Why does he hate the colour green?


----------



## Bipolar Bear (Jun 6, 2012)

KigRatel said:


> Why does he hate the colour green?



Only Hot Green or Lime Green. They hurt his eyes... =/


----------



## Kaamos (Jun 6, 2012)

Does he drink a lot of coke?


----------



## Bipolar Bear (Jun 6, 2012)

Kaamos said:


> Does he drink a lot of coke?



He'll have the occasional bottle of Vanilla Coke every now and then. =)


----------



## KigRatel (Jun 6, 2012)

So how does he respond to people who resist his 'smooth talk'?


----------



## Bipolar Bear (Jun 6, 2012)

KigRatel said:


> So how does he respond to people who resist his 'smooth talk'?
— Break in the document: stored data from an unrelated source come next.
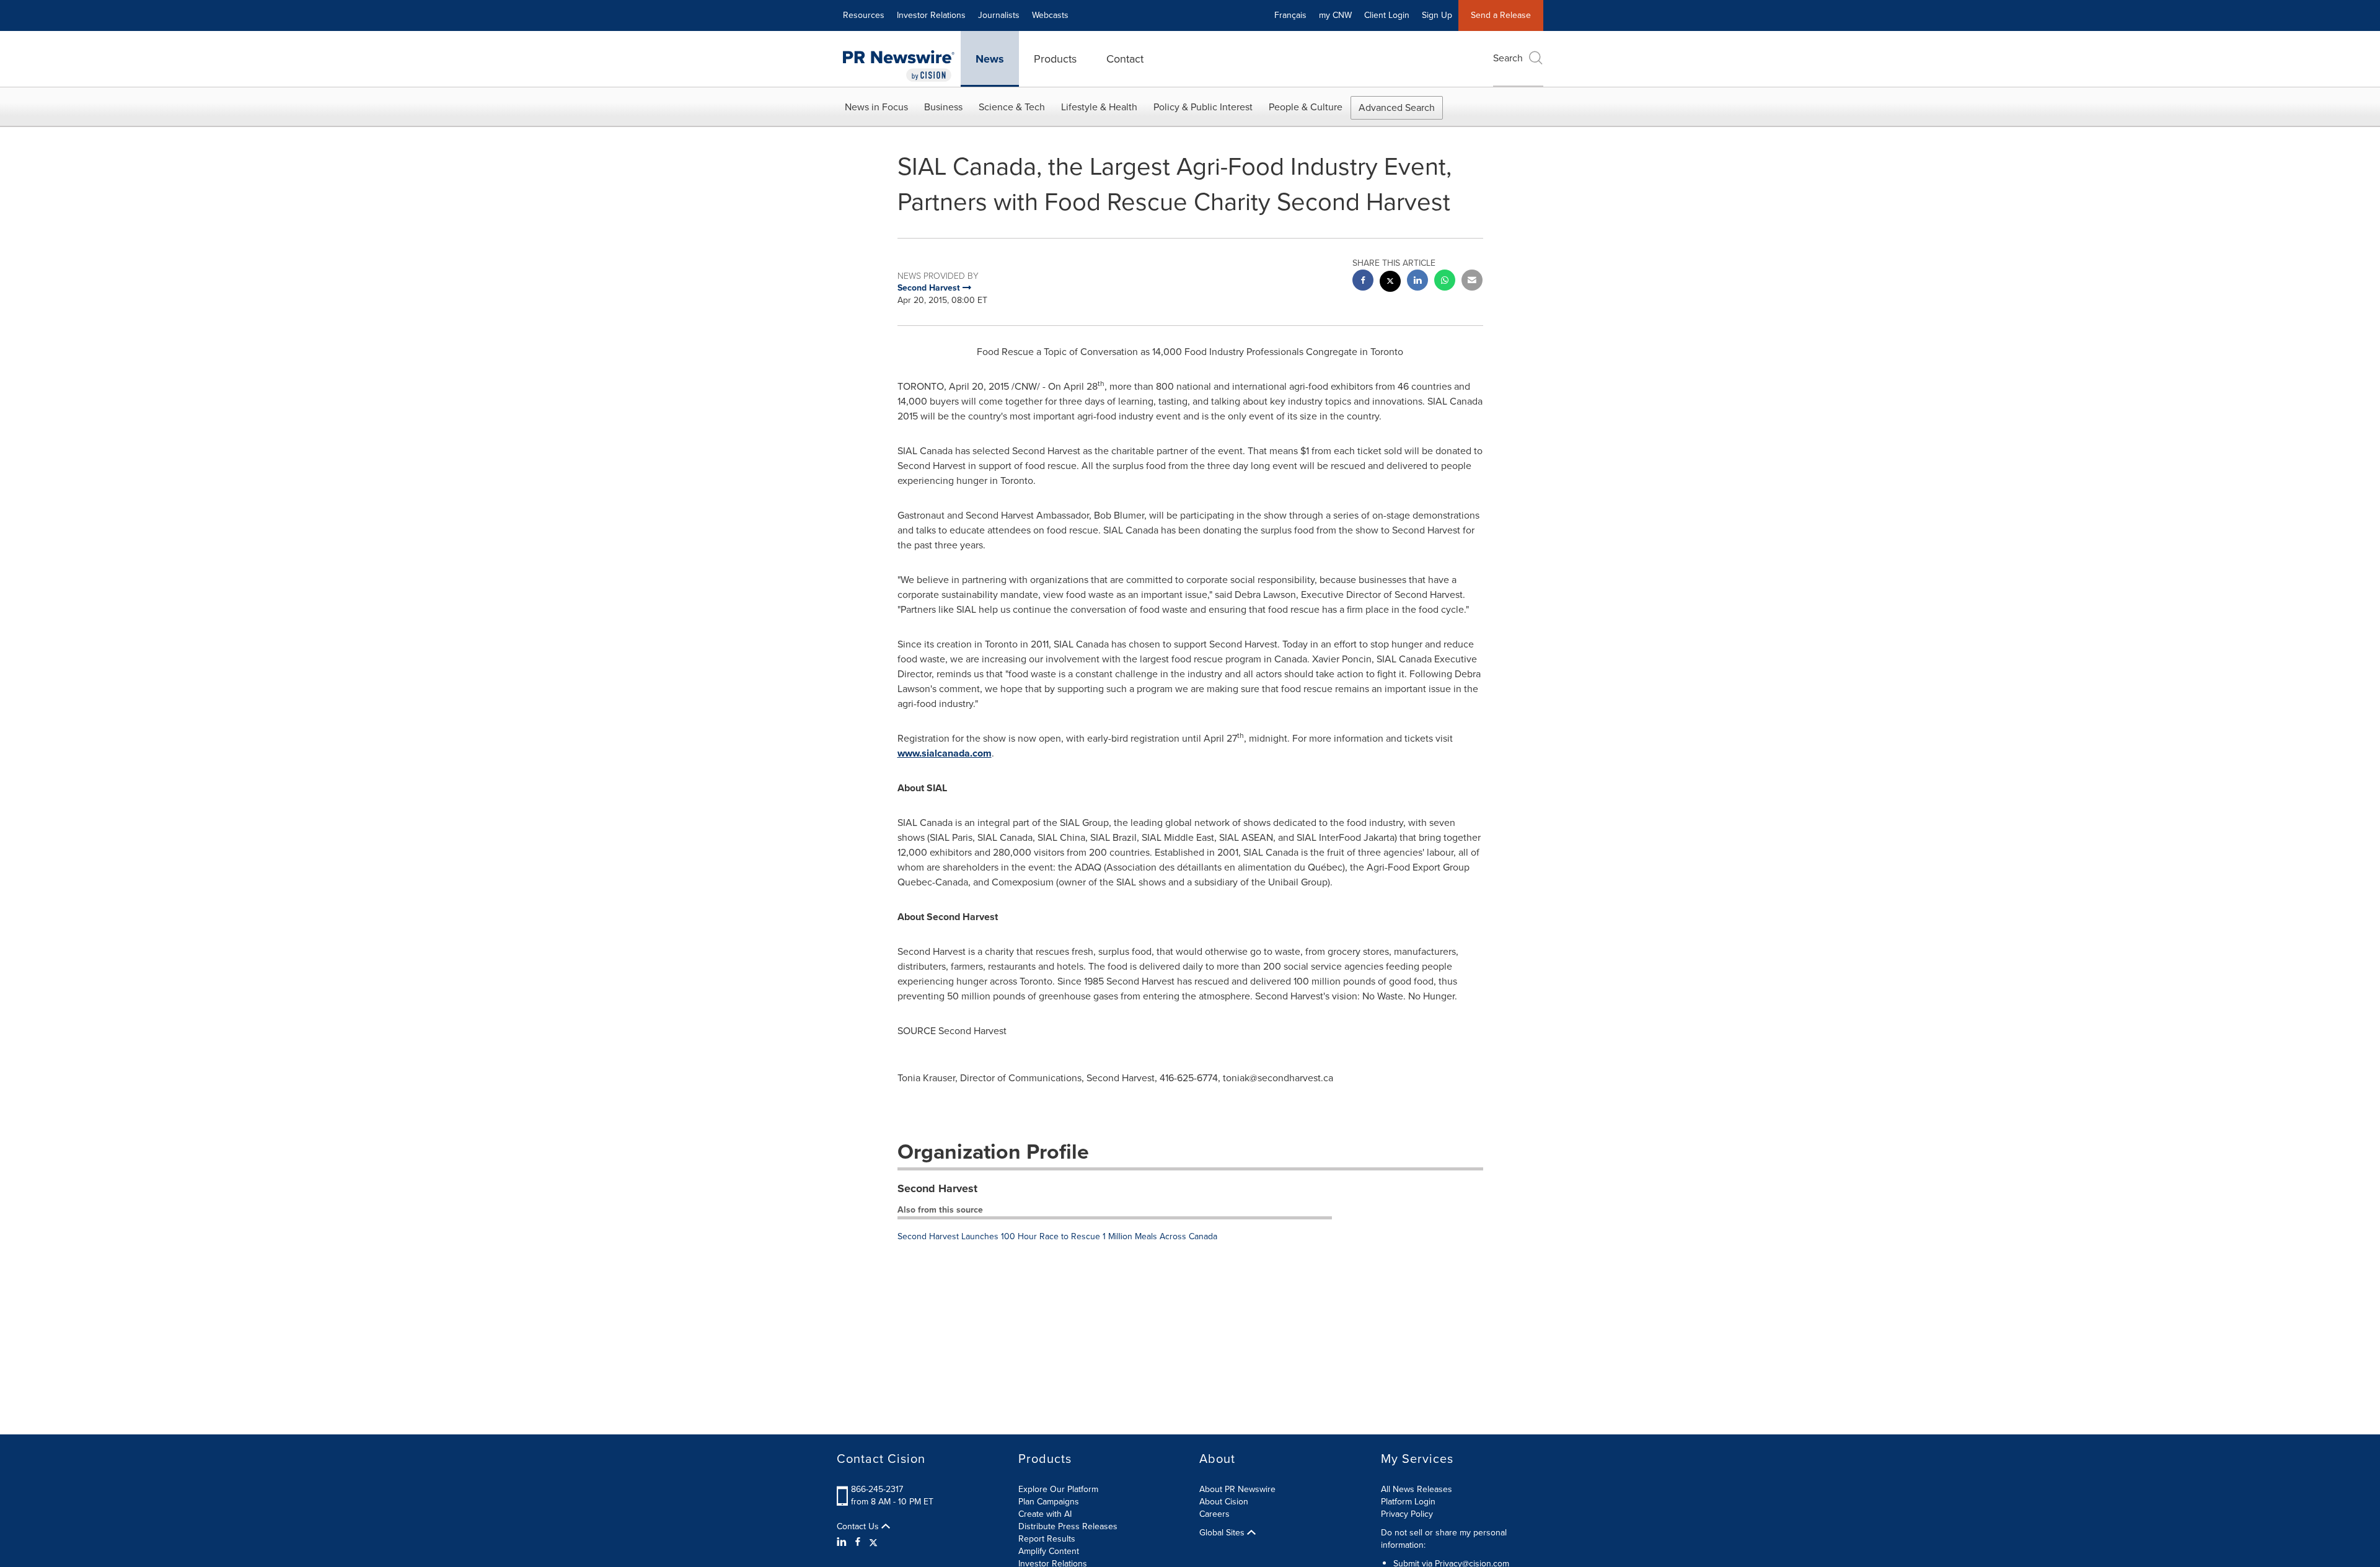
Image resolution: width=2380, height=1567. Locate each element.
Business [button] (943, 107)
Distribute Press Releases (1067, 1526)
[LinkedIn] (843, 1542)
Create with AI (1045, 1514)
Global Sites (1223, 1533)
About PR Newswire (1237, 1489)
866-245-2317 (877, 1489)
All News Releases (1416, 1489)
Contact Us (859, 1527)
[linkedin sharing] (1417, 282)
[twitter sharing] (1390, 283)
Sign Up (1437, 15)
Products (1055, 59)
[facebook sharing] (1362, 282)
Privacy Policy (1407, 1514)
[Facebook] (857, 1542)
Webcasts (1050, 15)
He'll just say 'Alright. Have a good one!' and walk off. As I said, he's very hard to upset.


----------



## TreacleFox (Jun 11, 2012)

Very nice bio, good job on having a normal name for your 'sona unlike most. :V
I like your use of that metaphor. x3


----------



## Bipolar Bear (Jun 20, 2012)

TreacleFox said:


> Very nice bio, good job on having a normal name for your 'sona unlike most. :V
> I like your use of that metaphor. x3



Thanks, Trecie! I gave him the name 'Ethan' because it was the name that I was originally going to be called. =)


----------



## Aldino (Jun 20, 2012)

Does he drink Ocarina of Lime?


----------



## Bipolar Bear (Jun 20, 2012)

Aldino said:


> Does he drink Ocarina of Lime?



He's partial to the occasional glass every now and then. l=)


----------



## Aldino (Jun 20, 2012)

Does he share with Americans even if they are only humans?


----------



## Bipolar Bear (Jun 20, 2012)

Aldino said:


> Does he share with Americans even if they are only humans?



He respects everyone, regardless of country or race. So yes. He definitely would.


----------



## Aldino (Jun 21, 2012)

How quaint, a human and a talking, drinking Polar bear getting along. I'm certain I've read that in a book somewhere.


----------



## Arik~Vulpes (Jun 21, 2012)

Quiet and replies with short answers. Sounds like me. Also, cool birthmark.


----------